- _Work request_
In the entries that follow, repeat exactly the lines from the one that has "Where should I" through the one that has "The image size is (1897, 862).", but omit pictures.

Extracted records
──────

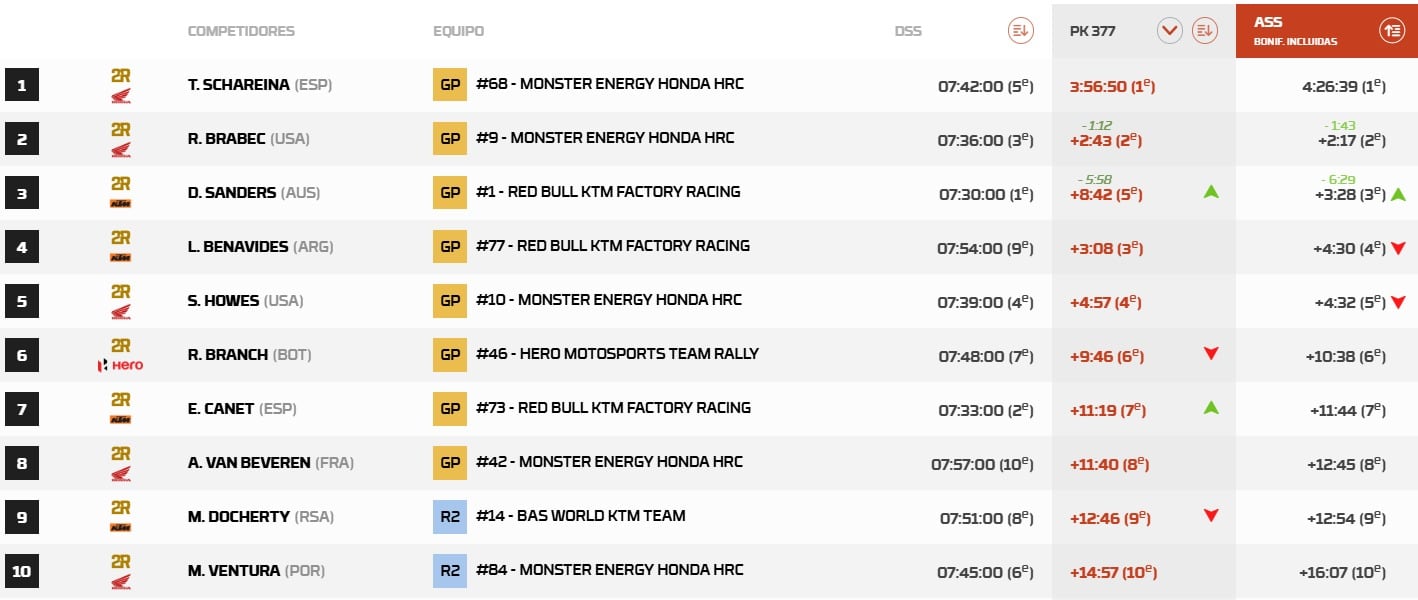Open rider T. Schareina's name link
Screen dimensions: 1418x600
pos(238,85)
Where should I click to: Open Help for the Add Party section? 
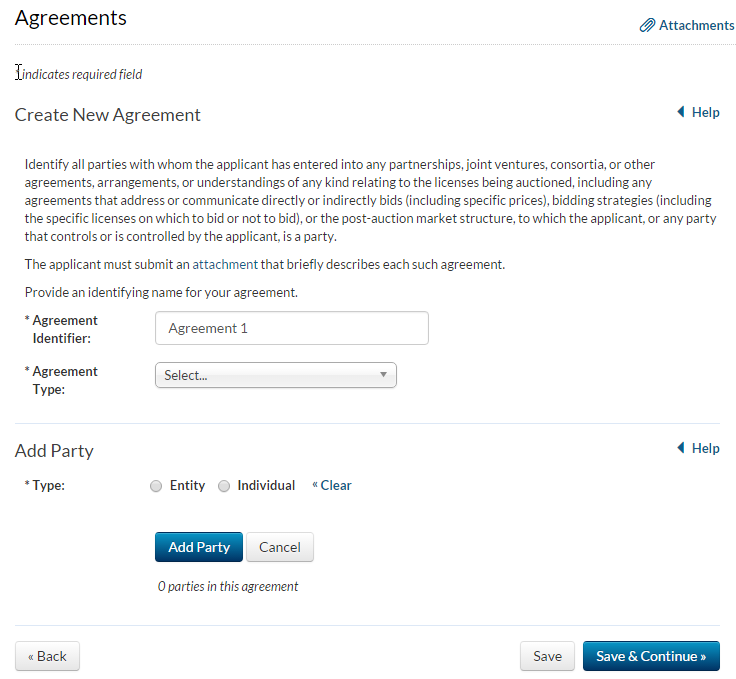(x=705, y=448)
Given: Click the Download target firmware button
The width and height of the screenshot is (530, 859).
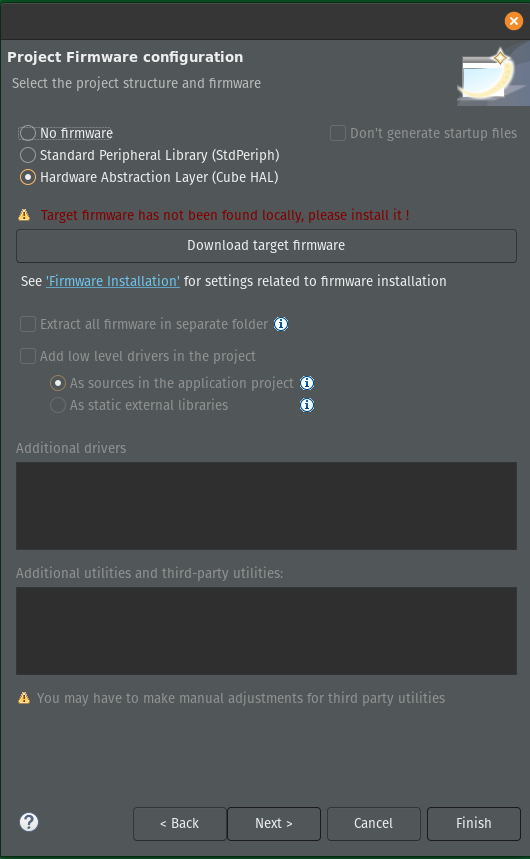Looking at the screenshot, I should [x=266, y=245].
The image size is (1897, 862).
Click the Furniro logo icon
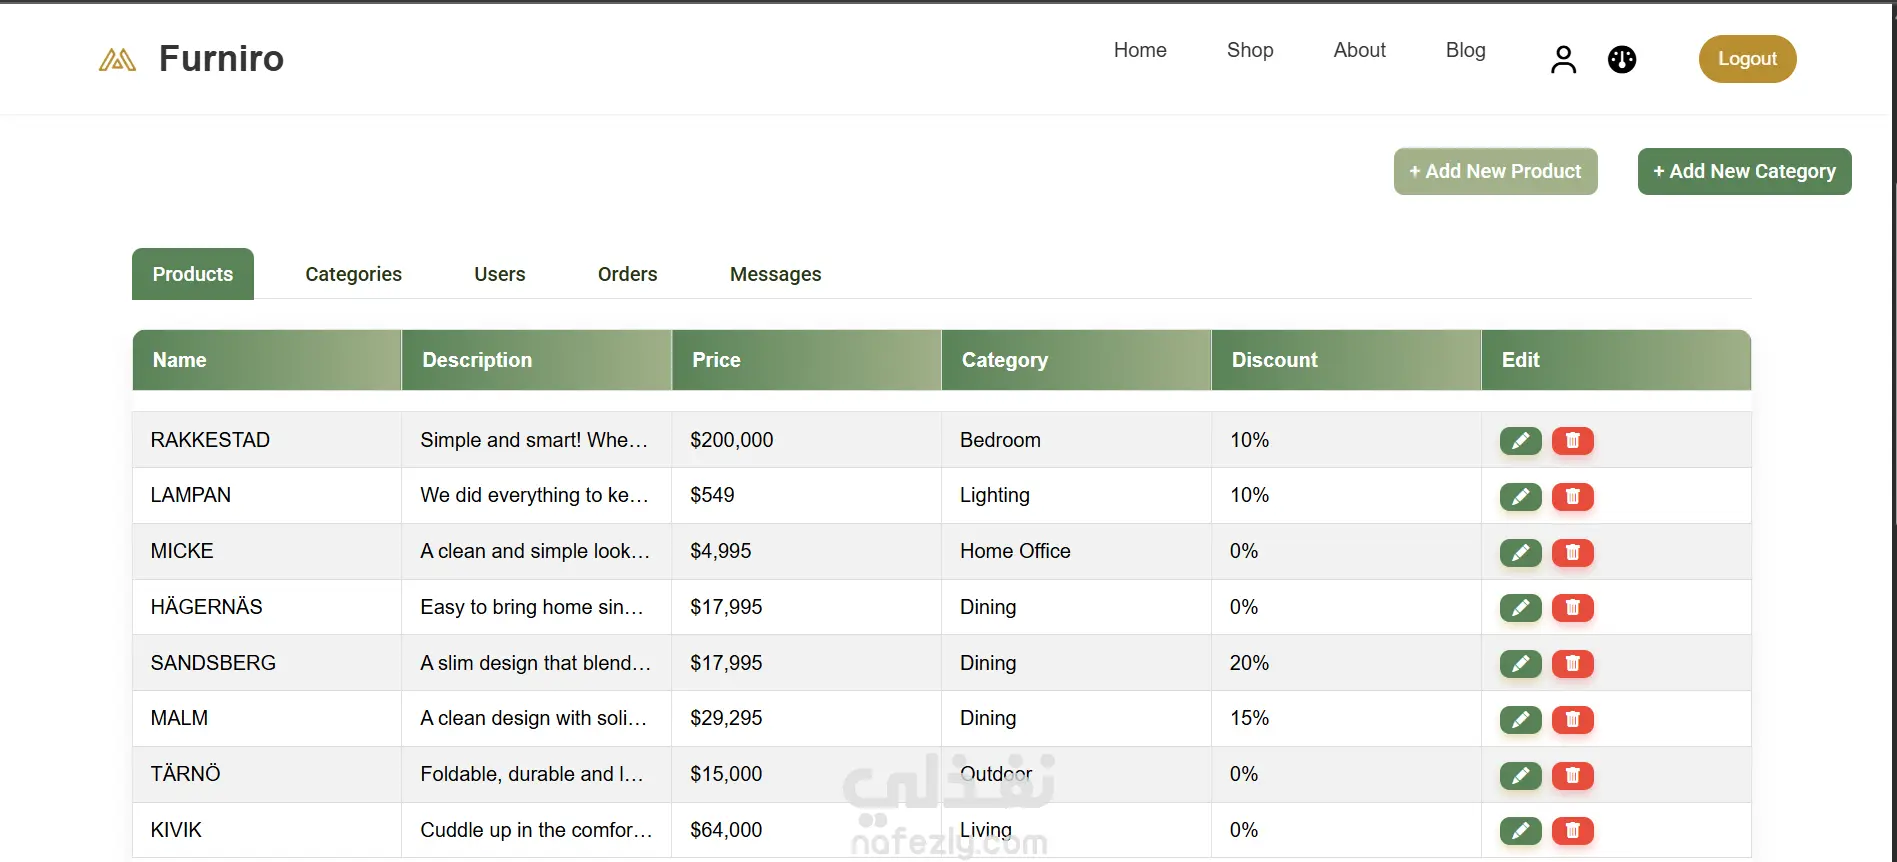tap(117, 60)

──────

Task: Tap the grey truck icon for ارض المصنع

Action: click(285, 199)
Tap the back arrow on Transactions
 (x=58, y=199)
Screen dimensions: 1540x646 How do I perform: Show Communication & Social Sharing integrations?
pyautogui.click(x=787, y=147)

──────

- _Answer section_
Where should I click to: Open Help for the Add Party section? 
(x=705, y=448)
Given: Click the Download target firmware button
The width and height of the screenshot is (530, 859).
Looking at the screenshot, I should [x=266, y=245].
The image size is (1897, 862).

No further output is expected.